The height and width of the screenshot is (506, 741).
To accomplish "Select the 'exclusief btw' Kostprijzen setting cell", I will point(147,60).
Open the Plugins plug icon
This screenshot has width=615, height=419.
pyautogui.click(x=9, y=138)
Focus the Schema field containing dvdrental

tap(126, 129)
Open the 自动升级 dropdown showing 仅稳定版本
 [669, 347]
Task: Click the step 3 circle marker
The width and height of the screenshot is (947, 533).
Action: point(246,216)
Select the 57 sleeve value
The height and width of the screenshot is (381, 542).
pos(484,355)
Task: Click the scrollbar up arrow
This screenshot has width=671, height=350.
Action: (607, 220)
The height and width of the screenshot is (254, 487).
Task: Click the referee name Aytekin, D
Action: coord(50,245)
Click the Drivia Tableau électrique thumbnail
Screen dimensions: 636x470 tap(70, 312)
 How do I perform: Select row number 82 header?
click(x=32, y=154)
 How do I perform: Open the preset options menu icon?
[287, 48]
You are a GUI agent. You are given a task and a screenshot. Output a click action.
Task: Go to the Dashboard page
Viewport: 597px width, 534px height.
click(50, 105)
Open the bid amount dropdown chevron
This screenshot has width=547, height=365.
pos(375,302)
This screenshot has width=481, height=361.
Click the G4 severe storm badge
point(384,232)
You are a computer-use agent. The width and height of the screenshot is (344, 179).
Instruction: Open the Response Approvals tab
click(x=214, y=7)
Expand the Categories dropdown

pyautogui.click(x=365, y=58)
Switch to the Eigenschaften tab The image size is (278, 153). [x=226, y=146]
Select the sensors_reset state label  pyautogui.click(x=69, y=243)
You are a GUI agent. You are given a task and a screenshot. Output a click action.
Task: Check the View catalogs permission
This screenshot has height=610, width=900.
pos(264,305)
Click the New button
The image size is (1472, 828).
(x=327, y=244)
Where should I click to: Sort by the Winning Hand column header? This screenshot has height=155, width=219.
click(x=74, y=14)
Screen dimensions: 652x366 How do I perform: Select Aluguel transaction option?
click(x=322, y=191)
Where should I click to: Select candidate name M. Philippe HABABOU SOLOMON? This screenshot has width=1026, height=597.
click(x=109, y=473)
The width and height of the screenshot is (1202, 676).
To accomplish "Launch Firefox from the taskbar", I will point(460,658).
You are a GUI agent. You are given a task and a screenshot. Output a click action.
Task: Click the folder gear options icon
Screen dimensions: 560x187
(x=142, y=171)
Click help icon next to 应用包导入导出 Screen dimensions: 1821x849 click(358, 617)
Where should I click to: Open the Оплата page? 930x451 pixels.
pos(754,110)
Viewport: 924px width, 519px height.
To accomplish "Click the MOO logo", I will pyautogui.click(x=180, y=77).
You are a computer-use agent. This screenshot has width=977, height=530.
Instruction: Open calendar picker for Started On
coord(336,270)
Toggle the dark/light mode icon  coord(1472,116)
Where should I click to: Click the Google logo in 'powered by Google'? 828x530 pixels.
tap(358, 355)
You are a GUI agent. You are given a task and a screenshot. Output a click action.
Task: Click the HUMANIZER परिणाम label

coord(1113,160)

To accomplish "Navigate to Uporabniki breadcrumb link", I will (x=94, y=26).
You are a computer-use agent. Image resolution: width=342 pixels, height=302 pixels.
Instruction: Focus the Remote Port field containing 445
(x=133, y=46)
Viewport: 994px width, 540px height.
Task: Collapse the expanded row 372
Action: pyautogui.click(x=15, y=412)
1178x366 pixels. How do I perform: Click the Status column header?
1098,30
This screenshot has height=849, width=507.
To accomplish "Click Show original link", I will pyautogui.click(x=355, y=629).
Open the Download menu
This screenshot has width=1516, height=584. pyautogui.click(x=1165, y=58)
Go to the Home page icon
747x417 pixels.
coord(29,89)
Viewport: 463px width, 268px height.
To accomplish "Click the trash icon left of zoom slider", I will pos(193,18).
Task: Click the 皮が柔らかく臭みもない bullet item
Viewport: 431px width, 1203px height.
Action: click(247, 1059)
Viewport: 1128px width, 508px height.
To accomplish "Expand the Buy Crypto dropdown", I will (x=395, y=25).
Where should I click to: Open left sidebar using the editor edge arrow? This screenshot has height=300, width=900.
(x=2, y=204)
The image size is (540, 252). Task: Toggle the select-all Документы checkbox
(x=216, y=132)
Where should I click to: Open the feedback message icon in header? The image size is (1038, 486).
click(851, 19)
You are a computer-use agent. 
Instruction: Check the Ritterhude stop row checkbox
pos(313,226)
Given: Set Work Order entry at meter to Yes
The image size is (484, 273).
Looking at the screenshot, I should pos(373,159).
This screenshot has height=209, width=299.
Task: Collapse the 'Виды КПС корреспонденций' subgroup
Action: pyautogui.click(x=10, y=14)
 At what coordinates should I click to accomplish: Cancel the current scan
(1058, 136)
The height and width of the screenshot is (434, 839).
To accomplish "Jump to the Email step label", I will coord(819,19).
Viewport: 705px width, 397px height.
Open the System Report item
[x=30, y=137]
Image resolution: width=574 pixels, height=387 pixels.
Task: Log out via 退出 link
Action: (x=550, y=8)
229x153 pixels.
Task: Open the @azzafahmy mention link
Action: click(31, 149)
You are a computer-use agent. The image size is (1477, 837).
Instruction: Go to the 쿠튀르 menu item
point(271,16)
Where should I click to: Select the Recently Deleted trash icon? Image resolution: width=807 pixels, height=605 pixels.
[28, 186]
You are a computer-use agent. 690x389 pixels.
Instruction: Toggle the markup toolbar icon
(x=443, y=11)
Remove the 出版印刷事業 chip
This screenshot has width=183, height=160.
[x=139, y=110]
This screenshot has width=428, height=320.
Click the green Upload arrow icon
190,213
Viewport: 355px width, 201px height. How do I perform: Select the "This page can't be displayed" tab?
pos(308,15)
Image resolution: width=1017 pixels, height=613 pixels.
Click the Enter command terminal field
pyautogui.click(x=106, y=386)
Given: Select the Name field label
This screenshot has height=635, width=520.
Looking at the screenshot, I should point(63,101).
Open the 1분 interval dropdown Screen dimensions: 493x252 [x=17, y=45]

-----

■ What to do ■
Retype every line of the material exactly as given.

■ Output of the exercise ■
The height and width of the screenshot is (506, 741).
To accomplish "Select the 'exclusief btw' Kostprijzen setting cell", I will point(147,60).
Open the Plugins plug icon
This screenshot has width=615, height=419.
pyautogui.click(x=9, y=138)
Focus the Schema field containing dvdrental

tap(126, 129)
Open the 自动升级 dropdown showing 仅稳定版本
 [669, 347]
Task: Click the step 3 circle marker
The width and height of the screenshot is (947, 533).
Action: point(246,216)
Select the 57 sleeve value
The height and width of the screenshot is (381, 542).
pos(484,355)
Task: Click the scrollbar up arrow
This screenshot has width=671, height=350.
Action: (607, 220)
The height and width of the screenshot is (254, 487).
Task: Click the referee name Aytekin, D
Action: coord(50,245)
Click the Drivia Tableau électrique thumbnail
Screen dimensions: 636x470 tap(70, 312)
 How do I perform: Select row number 82 header?
click(x=32, y=154)
 How do I perform: Open the preset options menu icon?
[287, 48]
You are a GUI agent. You are given a task and a screenshot. Output a click action.
Task: Go to the Dashboard page
Viewport: 597px width, 534px height.
click(50, 105)
Open the bid amount dropdown chevron
This screenshot has width=547, height=365.
pos(375,302)
This screenshot has width=481, height=361.
Click the G4 severe storm badge
point(384,232)
You are a computer-use agent. The width and height of the screenshot is (344, 179).
Instruction: Open the Response Approvals tab
click(x=214, y=7)
Expand the Categories dropdown

pyautogui.click(x=365, y=58)
Switch to the Eigenschaften tab The image size is (278, 153). [x=226, y=146]
Select the sensors_reset state label  pyautogui.click(x=69, y=243)
You are a GUI agent. You are given a task and a screenshot. Output a click action.
Task: Check the View catalogs permission
This screenshot has height=610, width=900.
pos(264,305)
Click the New button
The image size is (1472, 828).
(x=327, y=244)
Where should I click to: Sort by the Winning Hand column header? This screenshot has height=155, width=219.
click(x=74, y=14)
Screen dimensions: 652x366 How do I perform: Select Aluguel transaction option?
click(x=322, y=191)
Where should I click to: Select candidate name M. Philippe HABABOU SOLOMON? This screenshot has width=1026, height=597.
click(x=109, y=473)
The width and height of the screenshot is (1202, 676).
To accomplish "Launch Firefox from the taskbar", I will point(460,658).
You are a GUI agent. You are given a task and a screenshot. Output a click action.
Task: Click the folder gear options icon
Screen dimensions: 560x187
(x=142, y=171)
Click help icon next to 应用包导入导出 Screen dimensions: 1821x849 click(358, 617)
Where should I click to: Open the Оплата page? 930x451 pixels.
pos(754,110)
Viewport: 924px width, 519px height.
To accomplish "Click the MOO logo", I will pyautogui.click(x=180, y=77).
You are a computer-use agent. This screenshot has width=977, height=530.
Instruction: Open calendar picker for Started On
coord(336,270)
Toggle the dark/light mode icon  coord(1472,116)
Where should I click to: Click the Google logo in 'powered by Google'? 828x530 pixels.
tap(358, 355)
You are a GUI agent. You are given a task and a screenshot. Output a click action.
Task: Click the HUMANIZER परिणाम label

coord(1113,160)

To accomplish "Navigate to Uporabniki breadcrumb link", I will (x=94, y=26).
You are a computer-use agent. Image resolution: width=342 pixels, height=302 pixels.
Instruction: Focus the Remote Port field containing 445
(x=133, y=46)
Viewport: 994px width, 540px height.
Task: Collapse the expanded row 372
Action: pyautogui.click(x=15, y=412)
1178x366 pixels. How do I perform: Click the Status column header?
1098,30
This screenshot has height=849, width=507.
To accomplish "Click Show original link", I will pyautogui.click(x=355, y=629).
Open the Download menu
This screenshot has width=1516, height=584. pyautogui.click(x=1165, y=58)
Go to the Home page icon
747x417 pixels.
coord(29,89)
Viewport: 463px width, 268px height.
To accomplish "Click the trash icon left of zoom slider", I will pos(193,18).
Task: Click the 皮が柔らかく臭みもない bullet item
Viewport: 431px width, 1203px height.
Action: click(247, 1059)
Viewport: 1128px width, 508px height.
To accomplish "Expand the Buy Crypto dropdown", I will (x=395, y=25).
Where should I click to: Open left sidebar using the editor edge arrow? This screenshot has height=300, width=900.
(x=2, y=204)
The image size is (540, 252). Task: Toggle the select-all Документы checkbox
(x=216, y=132)
Where should I click to: Open the feedback message icon in header? The image size is (1038, 486).
click(851, 19)
You are a computer-use agent. 
Instruction: Check the Ritterhude stop row checkbox
pos(313,226)
Given: Set Work Order entry at meter to Yes
The image size is (484, 273).
Looking at the screenshot, I should pos(373,159).
This screenshot has height=209, width=299.
Task: Collapse the 'Виды КПС корреспонденций' subgroup
Action: pyautogui.click(x=10, y=14)
 At what coordinates should I click to accomplish: Cancel the current scan
(1058, 136)
The height and width of the screenshot is (434, 839).
To accomplish "Jump to the Email step label", I will coord(819,19).
Viewport: 705px width, 397px height.
Open the System Report item
[x=30, y=137]
Image resolution: width=574 pixels, height=387 pixels.
Task: Log out via 退出 link
Action: (x=550, y=8)
229x153 pixels.
Task: Open the @azzafahmy mention link
Action: click(31, 149)
You are a computer-use agent. The image size is (1477, 837).
Instruction: Go to the 쿠튀르 menu item
point(271,16)
Where should I click to: Select the Recently Deleted trash icon? Image resolution: width=807 pixels, height=605 pixels.
[28, 186]
You are a computer-use agent. 690x389 pixels.
Instruction: Toggle the markup toolbar icon
(x=443, y=11)
Remove the 出版印刷事業 chip
This screenshot has width=183, height=160.
[x=139, y=110]
This screenshot has width=428, height=320.
Click the green Upload arrow icon
190,213
Viewport: 355px width, 201px height. How do I perform: Select the "This page can't be displayed" tab?
pos(308,15)
Image resolution: width=1017 pixels, height=613 pixels.
Click the Enter command terminal field
pyautogui.click(x=106, y=386)
Given: Select the Name field label
This screenshot has height=635, width=520.
Looking at the screenshot, I should point(63,101).
Open the 1분 interval dropdown Screen dimensions: 493x252 [x=17, y=45]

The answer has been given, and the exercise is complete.